Glaser later added a postscript to dissuade enterprising vendors from reselling the poster. In small type, it reads: “Be generous. Your city needs you. This poster is not for sale.” His staff recall how reluctant Glaser was about getting involved in the business of selling copies. He eventually agreed to sell signed posters on his website and donated proceeds to the New York City Fire Department and other 9/11-related charities.

A jogger wearing a " I Love New York More Than Ever" t-shirt

Reuters/Adrees Latif

“A symbol of our nation’s determination and resilience, now and then”

“I remember seeing Milton sitting at his desk when we heard that another plane crashed at the Pentagon,” recalls illustrator Mirko Ilić, Glaser’s frequent collaborator  “He turned white as a sheet.”

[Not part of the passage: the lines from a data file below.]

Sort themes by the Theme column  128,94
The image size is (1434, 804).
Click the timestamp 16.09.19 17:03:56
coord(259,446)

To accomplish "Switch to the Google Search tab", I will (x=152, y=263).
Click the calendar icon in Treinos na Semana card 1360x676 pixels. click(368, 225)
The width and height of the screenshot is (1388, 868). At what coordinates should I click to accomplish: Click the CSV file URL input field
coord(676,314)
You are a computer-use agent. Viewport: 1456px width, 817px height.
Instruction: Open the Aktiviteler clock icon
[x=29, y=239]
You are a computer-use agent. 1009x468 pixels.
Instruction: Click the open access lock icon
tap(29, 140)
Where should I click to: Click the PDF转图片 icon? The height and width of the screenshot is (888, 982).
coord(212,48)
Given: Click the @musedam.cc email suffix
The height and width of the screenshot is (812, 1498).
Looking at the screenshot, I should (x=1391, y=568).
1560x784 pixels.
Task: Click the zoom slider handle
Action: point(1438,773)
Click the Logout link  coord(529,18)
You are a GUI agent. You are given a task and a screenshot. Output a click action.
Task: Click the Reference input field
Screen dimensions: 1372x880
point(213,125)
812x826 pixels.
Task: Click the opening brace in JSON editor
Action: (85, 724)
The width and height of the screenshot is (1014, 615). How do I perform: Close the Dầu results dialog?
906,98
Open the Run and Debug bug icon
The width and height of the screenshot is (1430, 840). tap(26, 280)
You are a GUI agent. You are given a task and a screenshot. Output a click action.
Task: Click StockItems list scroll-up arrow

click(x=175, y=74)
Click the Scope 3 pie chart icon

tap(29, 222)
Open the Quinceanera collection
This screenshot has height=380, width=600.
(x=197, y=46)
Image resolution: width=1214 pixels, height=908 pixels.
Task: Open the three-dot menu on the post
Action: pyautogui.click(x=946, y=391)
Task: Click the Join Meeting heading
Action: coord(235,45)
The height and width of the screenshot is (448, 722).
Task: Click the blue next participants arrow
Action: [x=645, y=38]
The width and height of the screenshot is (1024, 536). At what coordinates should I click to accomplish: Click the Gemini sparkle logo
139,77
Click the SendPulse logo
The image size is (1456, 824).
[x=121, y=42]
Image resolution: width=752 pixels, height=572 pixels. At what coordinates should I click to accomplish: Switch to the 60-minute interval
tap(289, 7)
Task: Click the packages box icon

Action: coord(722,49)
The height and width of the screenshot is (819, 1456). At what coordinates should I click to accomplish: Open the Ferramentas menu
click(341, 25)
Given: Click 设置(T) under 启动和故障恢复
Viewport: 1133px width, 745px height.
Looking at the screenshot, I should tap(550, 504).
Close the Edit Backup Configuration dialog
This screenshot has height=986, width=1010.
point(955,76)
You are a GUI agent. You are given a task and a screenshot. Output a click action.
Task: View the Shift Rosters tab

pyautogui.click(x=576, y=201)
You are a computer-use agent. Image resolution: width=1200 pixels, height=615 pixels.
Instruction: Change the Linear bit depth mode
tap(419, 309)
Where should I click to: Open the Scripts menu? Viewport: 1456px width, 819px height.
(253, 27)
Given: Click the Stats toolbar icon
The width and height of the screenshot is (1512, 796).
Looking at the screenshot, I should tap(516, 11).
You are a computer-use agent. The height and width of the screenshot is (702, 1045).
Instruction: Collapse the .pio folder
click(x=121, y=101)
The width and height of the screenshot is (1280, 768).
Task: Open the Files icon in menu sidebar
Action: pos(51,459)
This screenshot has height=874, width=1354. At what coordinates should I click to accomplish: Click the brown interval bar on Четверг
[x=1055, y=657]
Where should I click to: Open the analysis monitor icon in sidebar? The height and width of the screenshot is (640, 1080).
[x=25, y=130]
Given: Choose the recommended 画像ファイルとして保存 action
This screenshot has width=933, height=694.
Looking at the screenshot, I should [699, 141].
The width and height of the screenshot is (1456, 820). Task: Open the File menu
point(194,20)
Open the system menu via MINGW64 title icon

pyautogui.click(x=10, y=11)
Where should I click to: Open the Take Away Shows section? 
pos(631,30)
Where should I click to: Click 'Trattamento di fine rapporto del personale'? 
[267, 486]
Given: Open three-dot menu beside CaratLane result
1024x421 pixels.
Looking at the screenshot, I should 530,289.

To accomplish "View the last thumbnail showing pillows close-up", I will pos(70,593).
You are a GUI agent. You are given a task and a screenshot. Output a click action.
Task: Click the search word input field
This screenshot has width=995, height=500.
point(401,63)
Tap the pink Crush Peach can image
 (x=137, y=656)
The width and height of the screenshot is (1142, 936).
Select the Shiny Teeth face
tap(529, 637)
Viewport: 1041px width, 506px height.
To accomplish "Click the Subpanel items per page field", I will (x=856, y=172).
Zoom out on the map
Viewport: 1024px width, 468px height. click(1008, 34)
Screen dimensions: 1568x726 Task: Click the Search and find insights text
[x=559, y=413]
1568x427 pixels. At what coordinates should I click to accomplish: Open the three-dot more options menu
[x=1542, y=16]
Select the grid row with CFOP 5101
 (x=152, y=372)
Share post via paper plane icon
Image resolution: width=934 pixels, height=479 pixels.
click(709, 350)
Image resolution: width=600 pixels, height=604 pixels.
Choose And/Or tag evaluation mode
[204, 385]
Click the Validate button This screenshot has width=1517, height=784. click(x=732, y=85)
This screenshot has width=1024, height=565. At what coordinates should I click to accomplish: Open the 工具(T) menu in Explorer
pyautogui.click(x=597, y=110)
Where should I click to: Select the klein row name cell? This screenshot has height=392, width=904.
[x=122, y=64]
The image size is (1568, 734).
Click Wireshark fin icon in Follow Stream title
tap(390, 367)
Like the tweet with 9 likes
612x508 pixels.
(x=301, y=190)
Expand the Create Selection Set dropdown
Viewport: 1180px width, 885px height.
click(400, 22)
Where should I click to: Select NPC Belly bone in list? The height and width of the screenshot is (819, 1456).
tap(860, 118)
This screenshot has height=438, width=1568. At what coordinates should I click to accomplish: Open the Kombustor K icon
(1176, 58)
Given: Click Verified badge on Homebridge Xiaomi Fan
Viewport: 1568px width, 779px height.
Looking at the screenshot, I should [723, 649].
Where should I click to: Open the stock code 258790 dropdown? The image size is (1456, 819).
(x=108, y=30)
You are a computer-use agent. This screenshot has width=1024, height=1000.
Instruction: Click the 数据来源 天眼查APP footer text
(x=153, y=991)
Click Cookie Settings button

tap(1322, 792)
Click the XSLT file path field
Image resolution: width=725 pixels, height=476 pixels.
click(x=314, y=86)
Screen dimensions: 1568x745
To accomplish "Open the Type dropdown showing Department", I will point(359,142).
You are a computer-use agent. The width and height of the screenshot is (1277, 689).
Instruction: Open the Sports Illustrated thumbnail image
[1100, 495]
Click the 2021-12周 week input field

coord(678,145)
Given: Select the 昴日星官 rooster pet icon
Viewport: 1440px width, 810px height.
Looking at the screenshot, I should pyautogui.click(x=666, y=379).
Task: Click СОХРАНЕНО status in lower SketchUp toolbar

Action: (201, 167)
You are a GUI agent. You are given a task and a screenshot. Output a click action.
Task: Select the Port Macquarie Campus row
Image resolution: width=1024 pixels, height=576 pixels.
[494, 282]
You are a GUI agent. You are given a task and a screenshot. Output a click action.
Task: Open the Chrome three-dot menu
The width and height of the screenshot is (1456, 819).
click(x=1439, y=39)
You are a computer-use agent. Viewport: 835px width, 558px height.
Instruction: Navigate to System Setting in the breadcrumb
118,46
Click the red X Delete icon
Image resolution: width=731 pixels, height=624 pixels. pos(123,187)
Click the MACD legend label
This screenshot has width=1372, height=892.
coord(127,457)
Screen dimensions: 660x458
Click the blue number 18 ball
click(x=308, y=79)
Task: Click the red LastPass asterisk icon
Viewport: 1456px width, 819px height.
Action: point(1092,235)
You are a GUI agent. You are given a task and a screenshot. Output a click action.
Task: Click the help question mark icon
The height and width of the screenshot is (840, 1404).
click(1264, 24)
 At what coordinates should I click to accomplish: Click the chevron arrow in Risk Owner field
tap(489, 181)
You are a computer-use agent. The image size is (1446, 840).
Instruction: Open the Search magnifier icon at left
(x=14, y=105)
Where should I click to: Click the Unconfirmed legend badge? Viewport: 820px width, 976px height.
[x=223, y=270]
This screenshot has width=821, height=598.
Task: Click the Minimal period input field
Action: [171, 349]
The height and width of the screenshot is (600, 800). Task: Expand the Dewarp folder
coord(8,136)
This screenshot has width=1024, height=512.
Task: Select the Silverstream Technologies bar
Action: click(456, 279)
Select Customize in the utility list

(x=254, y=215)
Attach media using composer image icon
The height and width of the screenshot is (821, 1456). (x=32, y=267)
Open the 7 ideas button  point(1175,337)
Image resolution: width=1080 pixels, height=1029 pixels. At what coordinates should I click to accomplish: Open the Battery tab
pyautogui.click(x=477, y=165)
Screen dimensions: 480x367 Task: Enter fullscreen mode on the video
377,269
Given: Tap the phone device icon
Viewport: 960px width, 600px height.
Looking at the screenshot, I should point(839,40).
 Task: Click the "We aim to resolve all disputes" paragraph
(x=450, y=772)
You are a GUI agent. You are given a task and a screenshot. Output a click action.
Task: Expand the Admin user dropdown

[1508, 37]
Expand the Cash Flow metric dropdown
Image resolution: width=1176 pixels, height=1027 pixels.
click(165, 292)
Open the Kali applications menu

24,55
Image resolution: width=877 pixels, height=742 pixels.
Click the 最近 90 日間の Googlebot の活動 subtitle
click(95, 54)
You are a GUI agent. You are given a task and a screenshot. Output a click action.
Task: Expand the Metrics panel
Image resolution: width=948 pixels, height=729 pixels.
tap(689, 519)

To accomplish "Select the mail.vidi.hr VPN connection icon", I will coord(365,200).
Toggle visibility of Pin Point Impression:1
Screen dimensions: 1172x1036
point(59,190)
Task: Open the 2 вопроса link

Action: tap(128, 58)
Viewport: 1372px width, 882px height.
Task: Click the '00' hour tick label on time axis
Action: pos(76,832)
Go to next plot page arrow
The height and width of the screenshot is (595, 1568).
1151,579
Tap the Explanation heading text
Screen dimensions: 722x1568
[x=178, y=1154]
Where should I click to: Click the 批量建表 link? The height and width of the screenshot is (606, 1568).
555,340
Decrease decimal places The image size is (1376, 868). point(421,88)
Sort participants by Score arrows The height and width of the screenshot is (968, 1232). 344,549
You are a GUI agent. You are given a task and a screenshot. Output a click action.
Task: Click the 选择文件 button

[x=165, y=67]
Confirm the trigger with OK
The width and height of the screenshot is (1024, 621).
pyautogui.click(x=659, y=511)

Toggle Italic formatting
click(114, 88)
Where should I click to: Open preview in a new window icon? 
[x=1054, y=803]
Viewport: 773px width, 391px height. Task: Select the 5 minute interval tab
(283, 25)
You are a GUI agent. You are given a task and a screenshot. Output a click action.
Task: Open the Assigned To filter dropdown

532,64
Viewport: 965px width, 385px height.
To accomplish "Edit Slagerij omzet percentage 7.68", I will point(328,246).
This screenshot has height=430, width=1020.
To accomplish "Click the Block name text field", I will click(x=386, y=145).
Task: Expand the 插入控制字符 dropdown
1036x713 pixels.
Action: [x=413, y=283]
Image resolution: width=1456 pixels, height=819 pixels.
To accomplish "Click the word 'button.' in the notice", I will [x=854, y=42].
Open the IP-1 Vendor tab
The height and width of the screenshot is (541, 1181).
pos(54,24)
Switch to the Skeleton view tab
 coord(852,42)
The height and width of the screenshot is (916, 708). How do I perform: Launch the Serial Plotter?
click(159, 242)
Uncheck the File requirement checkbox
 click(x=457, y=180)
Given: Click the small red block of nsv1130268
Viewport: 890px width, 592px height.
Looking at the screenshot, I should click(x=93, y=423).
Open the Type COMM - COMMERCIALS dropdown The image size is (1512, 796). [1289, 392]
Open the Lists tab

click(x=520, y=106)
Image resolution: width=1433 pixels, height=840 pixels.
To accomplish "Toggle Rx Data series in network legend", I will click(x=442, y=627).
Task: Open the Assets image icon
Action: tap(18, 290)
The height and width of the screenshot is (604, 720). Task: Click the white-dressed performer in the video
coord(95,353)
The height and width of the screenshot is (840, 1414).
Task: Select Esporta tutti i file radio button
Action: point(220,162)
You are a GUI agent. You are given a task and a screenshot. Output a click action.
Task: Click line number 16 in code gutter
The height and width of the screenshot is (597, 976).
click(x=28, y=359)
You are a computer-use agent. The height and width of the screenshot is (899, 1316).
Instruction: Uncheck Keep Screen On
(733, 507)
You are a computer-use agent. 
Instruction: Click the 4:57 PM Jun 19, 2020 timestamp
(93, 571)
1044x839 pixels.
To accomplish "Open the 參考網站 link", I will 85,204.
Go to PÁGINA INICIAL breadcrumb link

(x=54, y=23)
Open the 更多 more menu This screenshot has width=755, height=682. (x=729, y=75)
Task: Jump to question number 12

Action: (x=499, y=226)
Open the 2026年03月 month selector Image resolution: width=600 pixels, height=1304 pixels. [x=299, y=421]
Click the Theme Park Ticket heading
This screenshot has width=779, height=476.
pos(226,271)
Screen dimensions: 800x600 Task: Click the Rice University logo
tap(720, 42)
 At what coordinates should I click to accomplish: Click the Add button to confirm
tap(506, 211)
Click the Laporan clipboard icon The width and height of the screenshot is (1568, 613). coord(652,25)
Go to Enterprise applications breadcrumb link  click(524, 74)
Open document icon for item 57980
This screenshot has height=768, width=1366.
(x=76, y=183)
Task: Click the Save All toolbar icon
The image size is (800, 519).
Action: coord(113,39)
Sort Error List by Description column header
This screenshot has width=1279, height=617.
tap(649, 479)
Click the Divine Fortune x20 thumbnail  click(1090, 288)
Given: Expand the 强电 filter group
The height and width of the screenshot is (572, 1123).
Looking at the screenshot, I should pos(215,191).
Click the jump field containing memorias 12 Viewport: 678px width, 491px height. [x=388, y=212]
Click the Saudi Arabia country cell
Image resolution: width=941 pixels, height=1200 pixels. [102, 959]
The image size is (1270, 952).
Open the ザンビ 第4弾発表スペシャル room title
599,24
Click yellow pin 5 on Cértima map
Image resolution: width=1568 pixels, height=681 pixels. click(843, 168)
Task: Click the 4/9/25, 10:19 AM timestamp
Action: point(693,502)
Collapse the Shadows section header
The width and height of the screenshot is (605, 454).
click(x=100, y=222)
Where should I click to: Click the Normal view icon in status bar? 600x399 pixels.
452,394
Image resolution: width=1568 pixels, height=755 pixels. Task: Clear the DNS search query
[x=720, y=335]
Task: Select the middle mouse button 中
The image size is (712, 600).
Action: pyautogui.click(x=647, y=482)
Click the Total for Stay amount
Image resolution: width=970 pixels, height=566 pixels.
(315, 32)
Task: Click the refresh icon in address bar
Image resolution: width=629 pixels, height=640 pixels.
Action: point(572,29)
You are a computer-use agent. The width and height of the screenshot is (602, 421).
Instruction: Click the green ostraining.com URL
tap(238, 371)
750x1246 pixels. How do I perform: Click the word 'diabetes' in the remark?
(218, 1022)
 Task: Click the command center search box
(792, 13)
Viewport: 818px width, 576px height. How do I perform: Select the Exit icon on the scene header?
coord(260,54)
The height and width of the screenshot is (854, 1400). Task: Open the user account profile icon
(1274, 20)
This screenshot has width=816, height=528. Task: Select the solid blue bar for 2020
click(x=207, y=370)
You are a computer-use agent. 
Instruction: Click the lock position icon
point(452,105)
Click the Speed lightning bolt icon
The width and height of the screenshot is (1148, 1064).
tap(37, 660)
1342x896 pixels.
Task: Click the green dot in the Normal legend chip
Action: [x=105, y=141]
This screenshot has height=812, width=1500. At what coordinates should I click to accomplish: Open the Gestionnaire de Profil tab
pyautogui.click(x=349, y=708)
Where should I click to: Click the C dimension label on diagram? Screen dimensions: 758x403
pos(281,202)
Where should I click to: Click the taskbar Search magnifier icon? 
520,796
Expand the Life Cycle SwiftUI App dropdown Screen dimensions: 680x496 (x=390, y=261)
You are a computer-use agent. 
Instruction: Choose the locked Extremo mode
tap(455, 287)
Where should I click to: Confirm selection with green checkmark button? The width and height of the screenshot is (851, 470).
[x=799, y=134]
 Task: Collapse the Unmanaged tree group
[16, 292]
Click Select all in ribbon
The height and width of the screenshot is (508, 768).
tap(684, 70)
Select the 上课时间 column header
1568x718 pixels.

“That particular poster was very important to him,” Ilić says, surveying the 1,000 or so Glaser designed over his lifetime. “Except for the period he studied in Italy, he was thoroughly a New York creature. Everything that mattered to him was here.” Ilić says Glaser saw himself as a guide to New York’s overlooked gems. As New York magazine’s first “Underground Gourmet,” Glaser made seeking out cheap eats in every borough fun and even fashionable.

Ilić, who is the curator of a roving poster exhibition called “The Tolerance Project,” says “I ♥️ NY More Than Ever” made a significant impact because of its timeliness. “It was all over the New York within a matter of days,” he recalls. Glaser’s poster was a reassuring voice that broke through the silence of a shell-shocked city. “No one else was doing anything like that,” he says.

As New York City rallies from the Covid-19 pandemic, several campaigns are vying to recreate what Glaser’s poster managed to do 20 years ago—there’s “All in New York“, “New York City reawakens,” “It’s Time for New York City, and “Wish you were here at NYC” among them—but none quite rises to the level of immediacy and heartfelt resolve conveyed in “I ♥️ NY More Than Ever”.

Many New Yorkers are going back to the original. The poster and merchandise with the I ♥️ NY emblem have reappeared again in recent months, this time to pull people out of the doldrums of Covid-19 and other crises that divided the city. Saturday Night Live produced a sketch about I ♥️ NY underpants last year, and Kate Spade’s latest collection also features Glaser’s design.

Glaser’s poster is currently displayed in the 9/11 Memorial & Museum. On the museum’s website, curators wrote, “More than a poster, ‘I ♥️ NY More Than Ever’ represents the love and pride we feel for New York City. Glaser’s message extends beyond our city limits and is a symbol of our nation’s determination and resilience, now and then.”